Répartition par action et par titre des AE du programme 154

(en euros et en pourcentage)

Action

Titre 2 Personnel

Titre 3 Fonctionnement

Titre 5 Investissement

Titre 6 Intervention

Total

%

11 - Adaptation des filières à l'évolution des marchés

-

100 000

-

482 636 600

482 736 600

24,50%

12 - Gestion des crises et des aléas de la production

-

-

-

45 300 000

45 300 000

2,00%

13 - Appui au renouvellement et à la modernisation des exploitations agricoles

-

-

-

269 114 962

269 114 962

14,00%

14 - Gestion équilibrée et durable des territoires

-

675 000

500 000

837 005 188

838 180 188

42,40%

15 - Moyens de mise en oeuvre des politiques publiques et gestion des interventions

-

265 609 000

-

8 000 000

273 609 000

13,80%

16 - Gestion durable des pêches et de l'aquaculture

-

10 422 000

-

55 300 000

65 722 000

3,40%

Total

0

276 806 000

500 000

1 697 356 750

1 974 662 750

100,00%

%

0,00%

14,00%

0,03%

85,97%

100,00%

Source : commission des finances, d'après le projet annuel de performances annexé au projet de loi de finances pour 2011

Plus de 40 % des AE (838,2 millions d'euros) est dédié à la « Gestion équilibrée et durable des territoires » (action 14). Cette action contient la plupart des dispositifs de soutien au maintien de l'activité en zones difficiles , en particulier l' indemnité compensatrice de handicap naturel (ICHN), stabilisée à 248 millions d'euros en 2011. L'augmentation de l'action de 81 % en 2011 résulte surtout de la mise en oeuvre de mesures d'exonérations de charges sociales pour les TO-DE, qui donnent lieu à compensation auprès de la MSA (492 millions d'euros en AE=CP pour 2011, dont 291 millions d'euros seront traités en mesures de périmètre, soit un surcoût de 201 millions d'euros pour l'action 14 du programme 154).

L'action 14 vise également la promotion de pratiques agricoles respectueuses de l'environnement :

- prime herbagère agro-environnementale 32 ( * ) (PHAE) ;

- mesure rotationnelle agro-environnementale 33 ( * ) ;

- programme de maîtrise des pollutions d'origine agricole (PMPOA) ;

- mesures agro-environnementales régionales (MAER).

Les crédits en faveur de l'agriculture biologique sont en baisse, mais l'effort en faveur de ce secteur n'est pas remis en question puisque cette réduction des crédits est compensée par une prise en charge accrue par la PAC suite à son bilan de santé.

Un quart des dotations (482,74 millions d'euros) est consacré à l'« Adaptation des filières à l'évolution des marchés » (action 11).
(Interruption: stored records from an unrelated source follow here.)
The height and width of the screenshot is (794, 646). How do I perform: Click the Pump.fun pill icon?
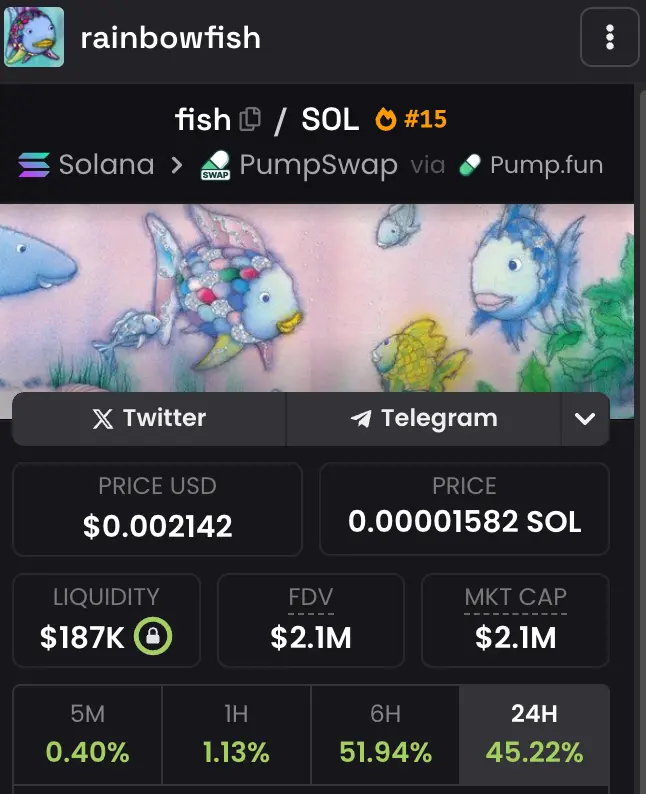point(470,165)
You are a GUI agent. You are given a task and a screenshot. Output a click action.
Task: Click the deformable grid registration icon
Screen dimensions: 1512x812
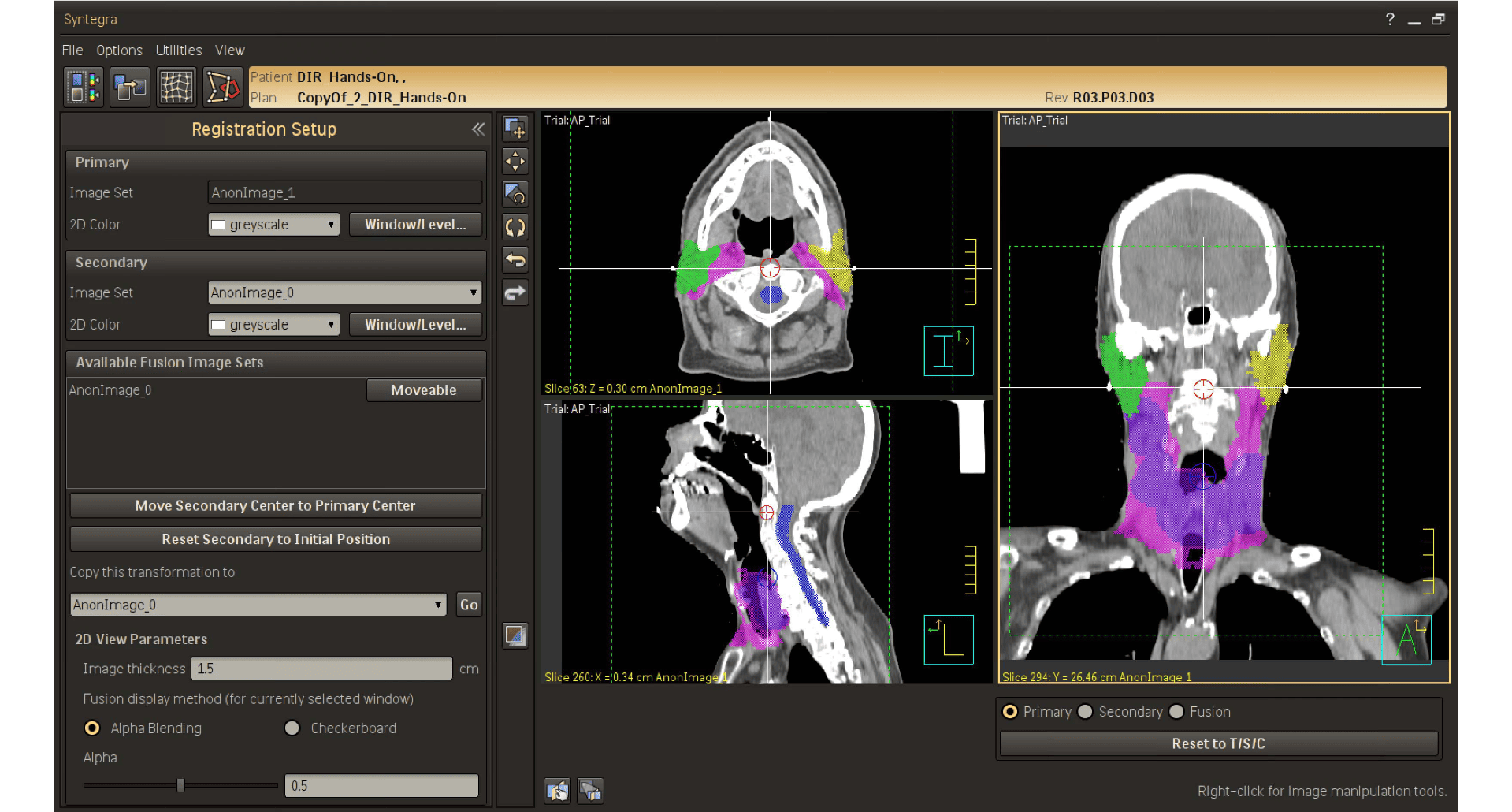pyautogui.click(x=176, y=87)
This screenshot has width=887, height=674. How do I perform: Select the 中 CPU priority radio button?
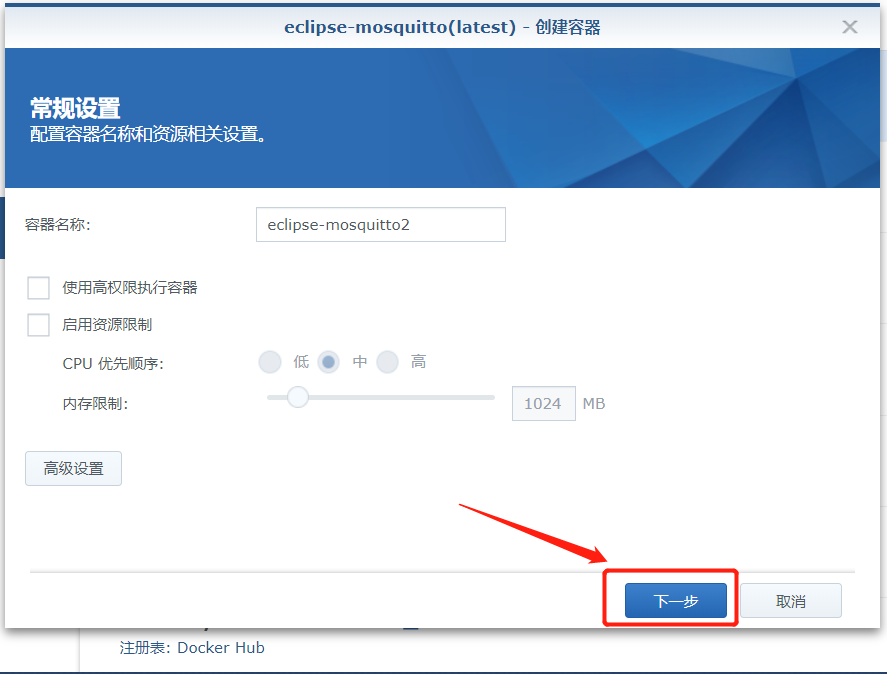pos(328,362)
Cette action, en hausse de 1 % en AE et de 2% en CP par rapport à la loi de finances pour 2010, regroupe notamment les crédits de la prime nationale supplémentaire à la vache allaitante 34 ( * ) (PNSVA), les aides aux filières de production outre-mer 35 ( * ) , ainsi que les autres aides aux filières servies par l'intermédiaire de FranceAgriMer et de l'ODEADOM. La stabilisation des moyens de l'action 11 en 2011 concerne également les interventions des offices et la politique de la qualité, concrétisée par la création du fonds de structuration des filières issues de l'agriculture biologique dit « Fonds avenir bio », qui s'inscrit dans le plan ministériel « agriculture bio : horizon 2012 ». En dehors de ces lignes, les dotations des autres sous-actions sont en baisse. Votre rapporteur spécial s'inquiète en particulier de la réduction des crédits visant le soutien des exportations , qu'il s'agisse du Fonds pour les investissements stratégiques des industries agroalimentaires (FISIAA) ou de nos actions internationales, à travers la Sopexa notamment.
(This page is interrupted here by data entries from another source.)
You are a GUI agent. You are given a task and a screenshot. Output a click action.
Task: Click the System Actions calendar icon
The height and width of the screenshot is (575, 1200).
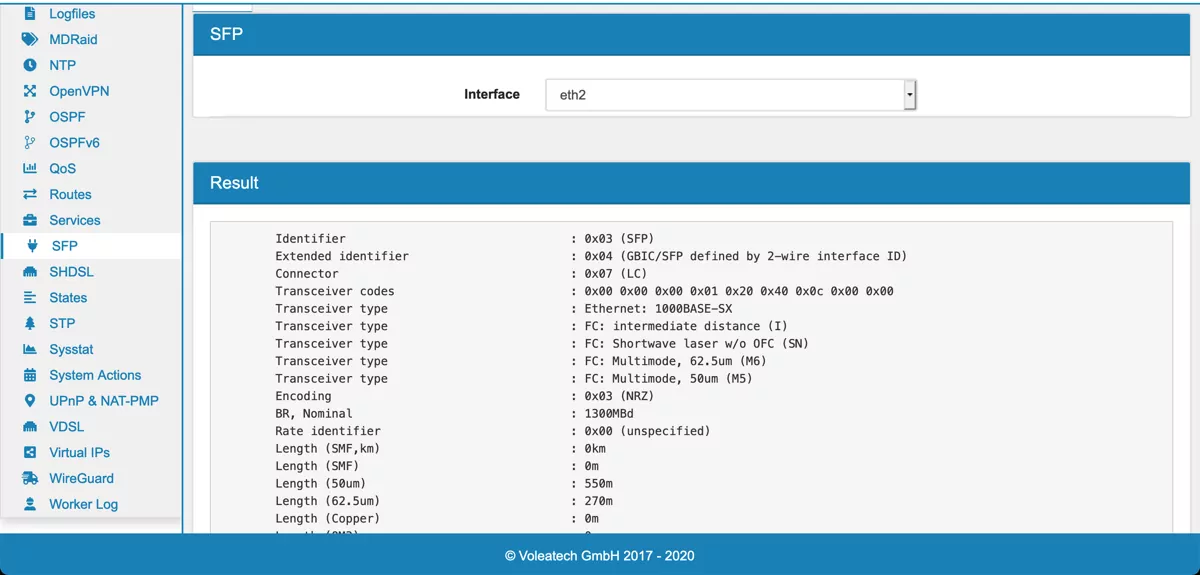click(x=30, y=375)
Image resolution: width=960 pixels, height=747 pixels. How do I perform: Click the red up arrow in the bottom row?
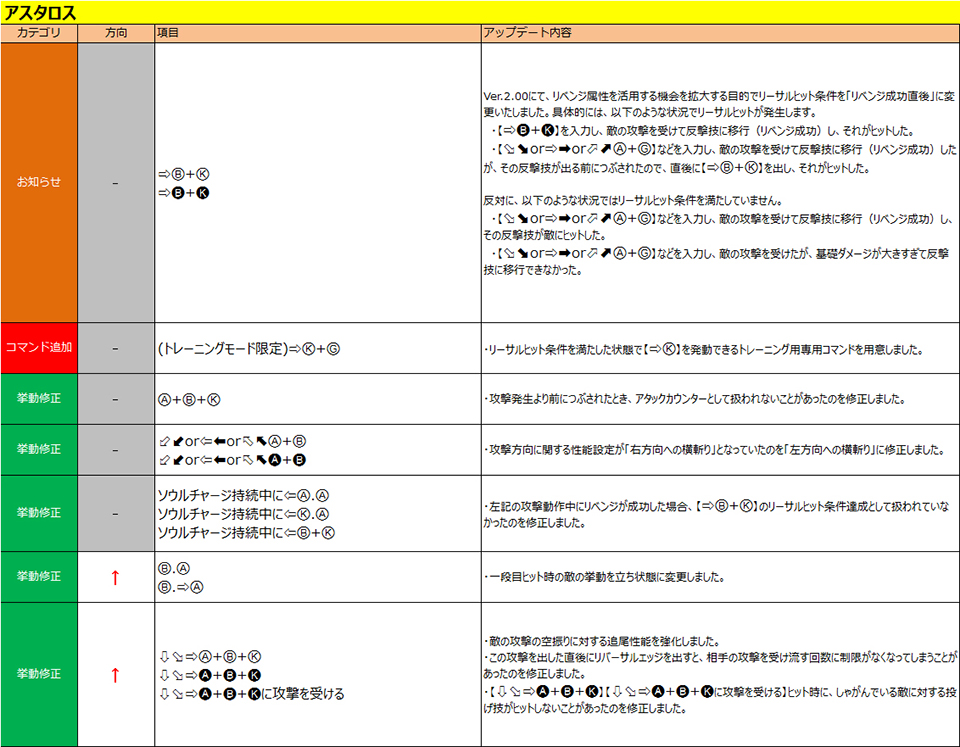(115, 675)
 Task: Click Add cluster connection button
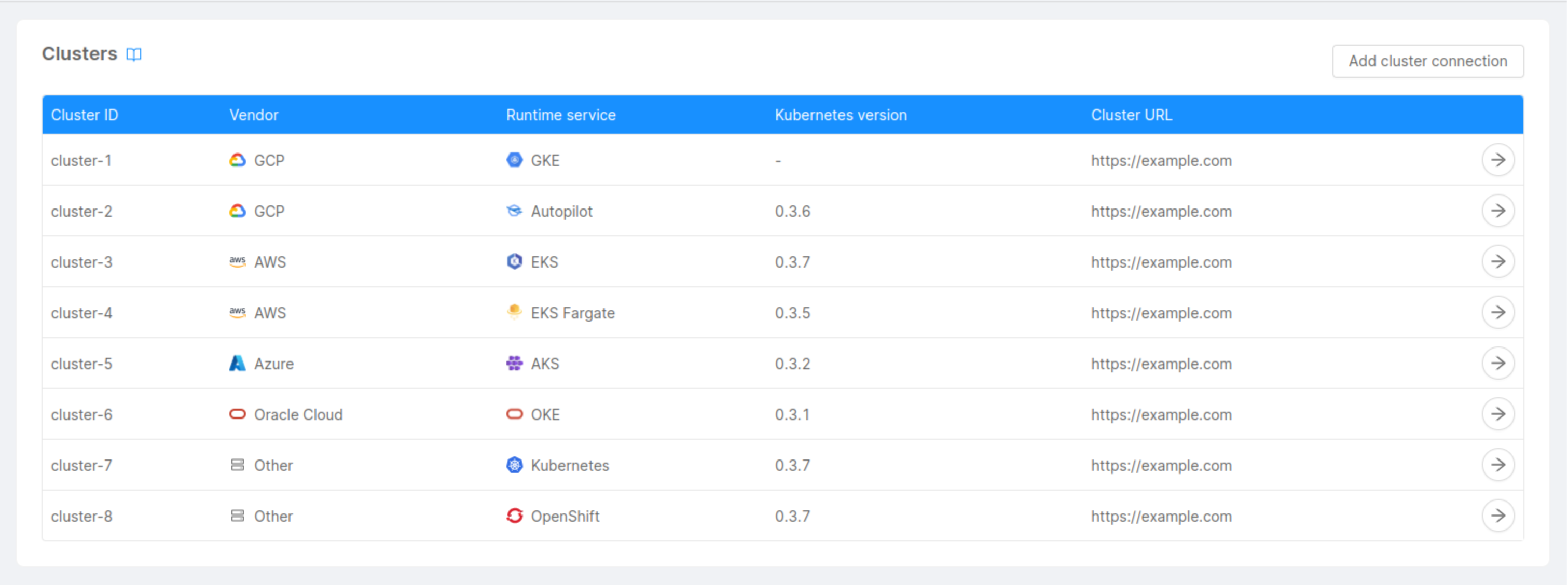point(1427,61)
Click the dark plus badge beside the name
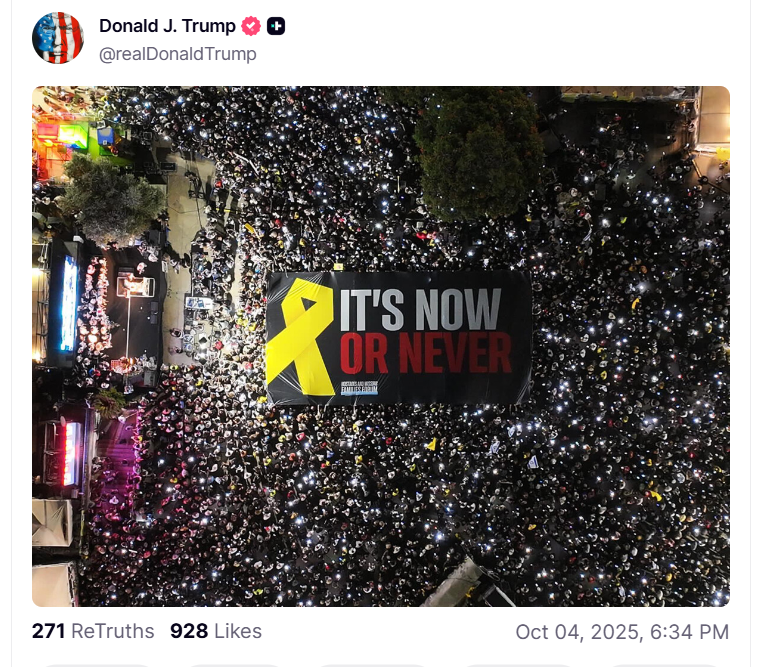Screen dimensions: 761x667 click(x=276, y=26)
L'« Appui au renouvellement et à la modernisation des exploitations agricoles » est, en volume de crédits, la troisième action du programme (14 % des AE, soit 269 millions d'euros). Y figurent les moyens dédiés à l'installation, à la modernisation et au départ . La baisse des crédits de cette action (- 8 % en AE et - 21 % en CP) résulte surtout de la contraction du plan de performance énergétique (PPE), suite au report sine die de la taxe carbone qui devait en assurer une partie du financement, mais aussi de la réduction des prêts bonifiés à l'installation (PBI). On constate, par ailleurs, un gel des dispositifs liés au soutien à l'installation , et notamment les dotations aux jeunes agriculteurs (256 millions d'euros, dont 161 millions inscrits sur le programme et 95 millions d'exonérations fiscales et sociales), dont le taux de cofinancement communautaire de 50 % est maintenu jusqu'en 2015. Enfin, les crédits de préretraite augmentent (aides à la cessation d'activité accrus de 95 % en AE), ainsi que, dans une moindre mesure, les prêts de modernisation et l'indemnité viagère de départ.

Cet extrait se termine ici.